#### [Required task]
Rewrite the material from its beginning through the line containing "pyautogui.click(x=31, y=100)", substituting "bullet marker" for "bullet dot" and keeping everything else the same. Omit the pictures.

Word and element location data
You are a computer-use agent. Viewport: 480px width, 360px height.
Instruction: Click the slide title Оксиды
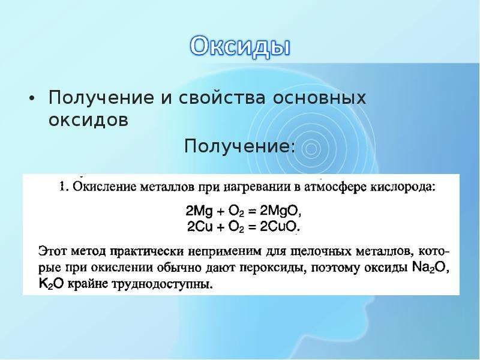pyautogui.click(x=239, y=47)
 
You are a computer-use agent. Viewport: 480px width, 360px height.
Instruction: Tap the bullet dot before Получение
pyautogui.click(x=31, y=100)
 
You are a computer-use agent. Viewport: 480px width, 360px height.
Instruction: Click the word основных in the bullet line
pyautogui.click(x=319, y=98)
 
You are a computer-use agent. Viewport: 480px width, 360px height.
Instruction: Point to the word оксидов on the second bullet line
pyautogui.click(x=88, y=120)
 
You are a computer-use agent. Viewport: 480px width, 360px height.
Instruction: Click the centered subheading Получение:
pyautogui.click(x=239, y=146)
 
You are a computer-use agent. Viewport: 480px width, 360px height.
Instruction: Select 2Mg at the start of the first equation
pyautogui.click(x=199, y=211)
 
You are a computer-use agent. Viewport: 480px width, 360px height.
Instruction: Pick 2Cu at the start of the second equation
pyautogui.click(x=200, y=227)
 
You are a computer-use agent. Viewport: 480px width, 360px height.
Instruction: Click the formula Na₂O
pyautogui.click(x=430, y=267)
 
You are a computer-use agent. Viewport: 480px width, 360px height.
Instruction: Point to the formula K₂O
pyautogui.click(x=51, y=284)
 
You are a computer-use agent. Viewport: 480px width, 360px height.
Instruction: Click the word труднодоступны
pyautogui.click(x=163, y=284)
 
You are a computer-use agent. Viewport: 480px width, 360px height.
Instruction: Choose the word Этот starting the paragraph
pyautogui.click(x=52, y=251)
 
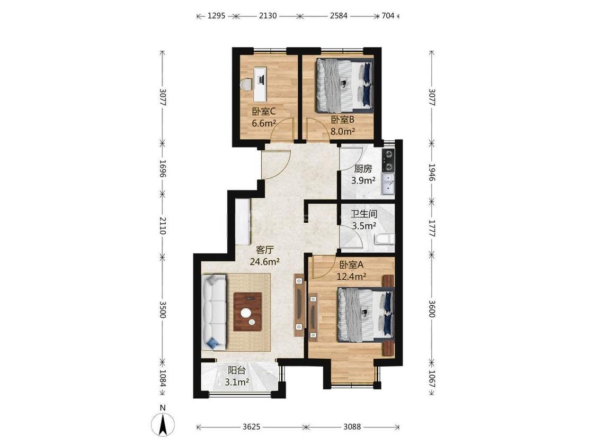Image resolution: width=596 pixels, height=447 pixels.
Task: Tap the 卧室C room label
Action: point(263,112)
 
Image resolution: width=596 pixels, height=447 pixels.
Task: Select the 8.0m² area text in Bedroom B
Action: point(342,131)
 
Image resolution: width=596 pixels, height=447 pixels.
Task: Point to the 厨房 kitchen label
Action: point(363,168)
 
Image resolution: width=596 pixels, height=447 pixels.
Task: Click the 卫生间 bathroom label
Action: point(364,214)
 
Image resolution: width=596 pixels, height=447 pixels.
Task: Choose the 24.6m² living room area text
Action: point(265,261)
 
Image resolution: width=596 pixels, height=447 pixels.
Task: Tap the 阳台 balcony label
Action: point(236,370)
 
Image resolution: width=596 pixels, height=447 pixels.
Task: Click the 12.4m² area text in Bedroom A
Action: point(351,276)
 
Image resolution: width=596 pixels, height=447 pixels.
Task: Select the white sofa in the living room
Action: point(215,312)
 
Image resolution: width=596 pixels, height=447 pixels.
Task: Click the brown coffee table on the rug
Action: point(248,312)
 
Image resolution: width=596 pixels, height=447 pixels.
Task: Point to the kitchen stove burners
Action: point(389,160)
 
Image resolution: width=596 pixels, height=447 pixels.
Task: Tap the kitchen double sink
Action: point(388,184)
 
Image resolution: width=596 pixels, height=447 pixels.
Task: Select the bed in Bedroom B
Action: point(344,86)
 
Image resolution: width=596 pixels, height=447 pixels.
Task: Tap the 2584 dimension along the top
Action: point(339,16)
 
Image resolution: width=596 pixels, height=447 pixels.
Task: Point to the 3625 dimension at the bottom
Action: point(251,427)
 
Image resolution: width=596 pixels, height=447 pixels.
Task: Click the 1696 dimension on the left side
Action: point(163,169)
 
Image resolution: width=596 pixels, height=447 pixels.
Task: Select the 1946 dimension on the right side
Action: point(431,172)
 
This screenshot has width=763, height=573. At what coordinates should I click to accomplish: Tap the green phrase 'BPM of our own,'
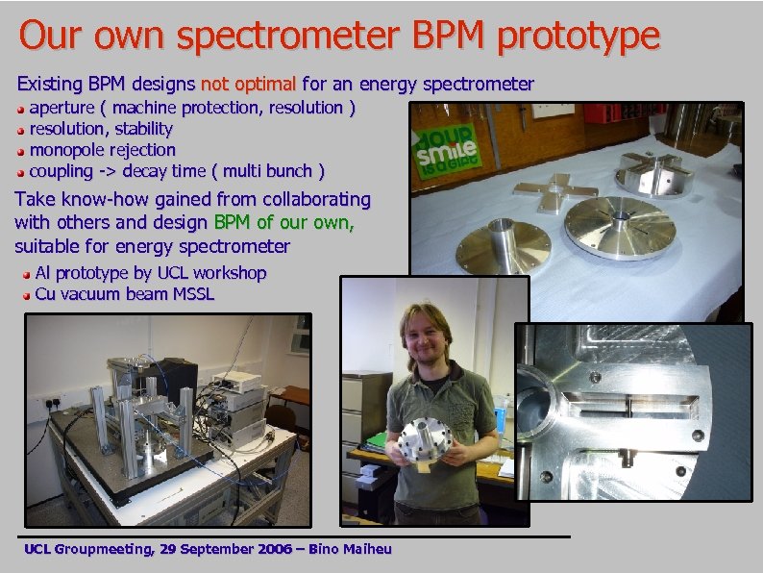click(x=284, y=223)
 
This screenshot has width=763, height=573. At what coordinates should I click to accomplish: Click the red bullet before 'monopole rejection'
click(x=21, y=151)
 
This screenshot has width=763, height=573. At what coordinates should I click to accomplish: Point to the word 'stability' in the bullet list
click(x=143, y=129)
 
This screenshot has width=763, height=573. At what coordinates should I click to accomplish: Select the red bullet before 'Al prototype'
click(x=26, y=274)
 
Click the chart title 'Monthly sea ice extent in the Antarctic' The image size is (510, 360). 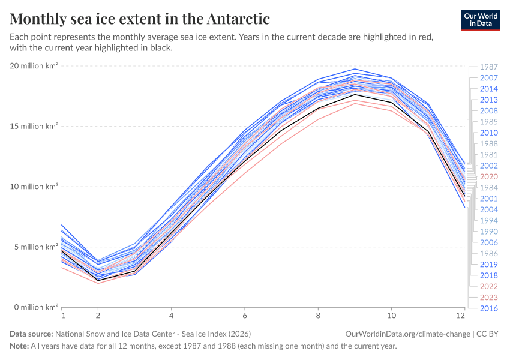140,19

#### [Problem solution]
You are a computer-use agent. Viewport: 480px width, 360px height.
Instruction: Click the slide title Оксиды
pyautogui.click(x=239, y=47)
 
You are a computer-use agent. Viewport: 480px width, 360px height.
Instruction: Tap the bullet marker before Получение
pyautogui.click(x=31, y=100)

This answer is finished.